## WORK TO COMPLETE
Reproduce the top of the data verbatim, through and including the line that contains "Home (54, 96)".

##########

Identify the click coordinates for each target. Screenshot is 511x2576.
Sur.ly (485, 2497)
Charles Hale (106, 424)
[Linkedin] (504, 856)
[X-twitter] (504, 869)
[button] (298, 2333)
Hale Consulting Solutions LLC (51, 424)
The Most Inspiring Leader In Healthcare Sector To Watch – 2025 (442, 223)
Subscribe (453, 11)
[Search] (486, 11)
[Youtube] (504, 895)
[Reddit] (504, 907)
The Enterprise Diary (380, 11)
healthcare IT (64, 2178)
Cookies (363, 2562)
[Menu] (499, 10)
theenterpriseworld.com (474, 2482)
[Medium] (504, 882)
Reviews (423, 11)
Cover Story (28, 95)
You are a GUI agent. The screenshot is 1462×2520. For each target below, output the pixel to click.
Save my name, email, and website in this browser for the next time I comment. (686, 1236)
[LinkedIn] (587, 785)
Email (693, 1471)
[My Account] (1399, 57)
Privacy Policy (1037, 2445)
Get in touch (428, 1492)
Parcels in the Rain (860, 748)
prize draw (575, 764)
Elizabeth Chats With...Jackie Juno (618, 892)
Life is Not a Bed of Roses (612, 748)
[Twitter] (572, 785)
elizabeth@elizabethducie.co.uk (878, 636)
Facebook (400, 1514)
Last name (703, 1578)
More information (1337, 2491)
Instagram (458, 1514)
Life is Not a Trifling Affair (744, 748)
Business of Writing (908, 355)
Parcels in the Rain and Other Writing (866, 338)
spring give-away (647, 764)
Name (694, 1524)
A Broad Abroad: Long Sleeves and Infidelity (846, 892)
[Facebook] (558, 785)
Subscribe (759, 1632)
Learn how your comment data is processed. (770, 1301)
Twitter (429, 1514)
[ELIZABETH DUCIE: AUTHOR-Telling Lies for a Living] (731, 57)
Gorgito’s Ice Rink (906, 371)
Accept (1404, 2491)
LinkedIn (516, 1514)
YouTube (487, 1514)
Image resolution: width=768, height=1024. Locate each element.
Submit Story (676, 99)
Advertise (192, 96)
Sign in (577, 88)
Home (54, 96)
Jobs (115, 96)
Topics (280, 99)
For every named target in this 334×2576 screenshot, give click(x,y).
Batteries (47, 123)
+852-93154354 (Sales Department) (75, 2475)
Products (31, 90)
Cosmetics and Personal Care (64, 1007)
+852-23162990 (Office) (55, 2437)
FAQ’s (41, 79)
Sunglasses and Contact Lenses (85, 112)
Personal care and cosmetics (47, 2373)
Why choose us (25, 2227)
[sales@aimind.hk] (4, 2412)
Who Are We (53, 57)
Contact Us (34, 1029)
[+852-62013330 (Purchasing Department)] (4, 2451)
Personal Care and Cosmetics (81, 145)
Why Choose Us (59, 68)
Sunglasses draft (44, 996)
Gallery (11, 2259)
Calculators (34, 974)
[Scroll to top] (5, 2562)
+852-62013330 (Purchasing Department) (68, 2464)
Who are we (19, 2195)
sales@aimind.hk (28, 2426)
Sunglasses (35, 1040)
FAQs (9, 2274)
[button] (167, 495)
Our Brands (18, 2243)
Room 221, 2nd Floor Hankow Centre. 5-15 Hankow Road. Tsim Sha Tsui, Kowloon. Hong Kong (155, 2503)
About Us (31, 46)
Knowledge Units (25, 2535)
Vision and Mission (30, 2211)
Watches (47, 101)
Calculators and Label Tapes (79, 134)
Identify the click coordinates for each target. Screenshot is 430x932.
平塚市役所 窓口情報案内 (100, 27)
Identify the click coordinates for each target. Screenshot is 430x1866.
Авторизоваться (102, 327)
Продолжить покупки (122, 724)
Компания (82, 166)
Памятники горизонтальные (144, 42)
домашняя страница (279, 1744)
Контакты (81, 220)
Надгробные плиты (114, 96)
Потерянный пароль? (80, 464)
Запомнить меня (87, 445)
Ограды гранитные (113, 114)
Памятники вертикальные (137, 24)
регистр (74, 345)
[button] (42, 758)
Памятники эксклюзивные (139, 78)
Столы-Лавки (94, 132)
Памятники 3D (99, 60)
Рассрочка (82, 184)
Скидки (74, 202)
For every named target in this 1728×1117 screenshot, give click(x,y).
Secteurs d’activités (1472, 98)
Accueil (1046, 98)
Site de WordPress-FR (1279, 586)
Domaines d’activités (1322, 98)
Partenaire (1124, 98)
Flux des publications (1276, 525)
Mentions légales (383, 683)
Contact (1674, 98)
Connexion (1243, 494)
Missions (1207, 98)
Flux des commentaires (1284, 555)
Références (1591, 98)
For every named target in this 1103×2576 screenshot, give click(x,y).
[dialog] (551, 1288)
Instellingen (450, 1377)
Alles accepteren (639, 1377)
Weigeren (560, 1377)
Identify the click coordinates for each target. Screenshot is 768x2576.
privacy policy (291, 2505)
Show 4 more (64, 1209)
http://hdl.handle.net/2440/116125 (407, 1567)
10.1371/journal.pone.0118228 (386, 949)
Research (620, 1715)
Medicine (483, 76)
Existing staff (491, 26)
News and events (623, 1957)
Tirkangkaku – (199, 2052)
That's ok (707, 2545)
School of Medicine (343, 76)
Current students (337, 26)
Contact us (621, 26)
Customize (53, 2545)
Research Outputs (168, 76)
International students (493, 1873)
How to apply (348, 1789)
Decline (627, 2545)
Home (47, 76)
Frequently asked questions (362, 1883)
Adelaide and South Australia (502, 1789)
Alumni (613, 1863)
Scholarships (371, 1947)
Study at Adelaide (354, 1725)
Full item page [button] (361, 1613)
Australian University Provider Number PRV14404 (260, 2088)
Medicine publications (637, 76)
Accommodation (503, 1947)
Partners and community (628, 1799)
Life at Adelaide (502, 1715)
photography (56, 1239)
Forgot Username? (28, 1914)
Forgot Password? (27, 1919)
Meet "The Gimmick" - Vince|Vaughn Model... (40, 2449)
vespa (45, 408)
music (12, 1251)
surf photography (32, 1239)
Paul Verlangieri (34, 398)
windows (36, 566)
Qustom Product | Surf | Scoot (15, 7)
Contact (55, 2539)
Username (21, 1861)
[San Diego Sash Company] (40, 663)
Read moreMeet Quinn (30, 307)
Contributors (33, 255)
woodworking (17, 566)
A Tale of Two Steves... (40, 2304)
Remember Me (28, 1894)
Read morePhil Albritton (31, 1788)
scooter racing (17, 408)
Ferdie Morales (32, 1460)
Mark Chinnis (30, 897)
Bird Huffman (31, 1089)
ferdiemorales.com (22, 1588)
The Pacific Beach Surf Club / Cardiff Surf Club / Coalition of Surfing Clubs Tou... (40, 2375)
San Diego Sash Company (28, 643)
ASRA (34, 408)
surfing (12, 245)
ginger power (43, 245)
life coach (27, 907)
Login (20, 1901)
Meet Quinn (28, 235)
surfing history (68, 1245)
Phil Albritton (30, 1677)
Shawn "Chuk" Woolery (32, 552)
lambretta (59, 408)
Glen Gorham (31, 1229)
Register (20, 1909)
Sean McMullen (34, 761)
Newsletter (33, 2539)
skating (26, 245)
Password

##########

## EXPECTED ANSWER
Identify the click coordinates for each target. Screenshot is 511x2576.
Sur.ly (485, 2497)
Charles Hale (106, 424)
[Linkedin] (504, 856)
[X-twitter] (504, 869)
[button] (298, 2333)
Hale Consulting Solutions LLC (51, 424)
The Most Inspiring Leader In Healthcare Sector To Watch – 2025 (442, 223)
Subscribe (453, 11)
[Search] (486, 11)
[Youtube] (504, 895)
[Reddit] (504, 907)
The Enterprise Diary (380, 11)
healthcare IT (64, 2178)
Cookies (363, 2562)
[Menu] (499, 10)
theenterpriseworld.com (474, 2482)
[Medium] (504, 882)
Reviews (423, 11)
Cover Story (28, 95)
You are a GUI agent. The screenshot is 1462×2520. For each target below, output the pixel to click.
Save my name, email, and website in this browser for the next time I comment. (686, 1236)
[LinkedIn] (587, 785)
Email (693, 1471)
[My Account] (1399, 57)
Privacy Policy (1037, 2445)
Get in touch (428, 1492)
Parcels in the Rain (860, 748)
prize draw (575, 764)
Elizabeth Chats With...Jackie Juno (618, 892)
Life is Not a Bed of Roses (612, 748)
[Twitter] (572, 785)
elizabeth@elizabethducie.co.uk (878, 636)
Facebook (400, 1514)
Last name (703, 1578)
More information (1337, 2491)
Instagram (458, 1514)
Life is Not a Trifling Affair (744, 748)
Business of Writing (908, 355)
Parcels in the Rain and Other Writing (866, 338)
spring give-away (647, 764)
Name (694, 1524)
A Broad Abroad: Long Sleeves and Infidelity (846, 892)
[Facebook] (558, 785)
Subscribe (759, 1632)
Learn how your comment data is processed. (770, 1301)
Twitter (429, 1514)
[ELIZABETH DUCIE: AUTHOR-Telling Lies for a Living] (731, 57)
Gorgito’s Ice Rink (906, 371)
Accept (1404, 2491)
LinkedIn (516, 1514)
YouTube (487, 1514)
Image resolution: width=768, height=1024. Locate each element.
Submit Story (676, 99)
Advertise (192, 96)
Sign in (577, 88)
Home (54, 96)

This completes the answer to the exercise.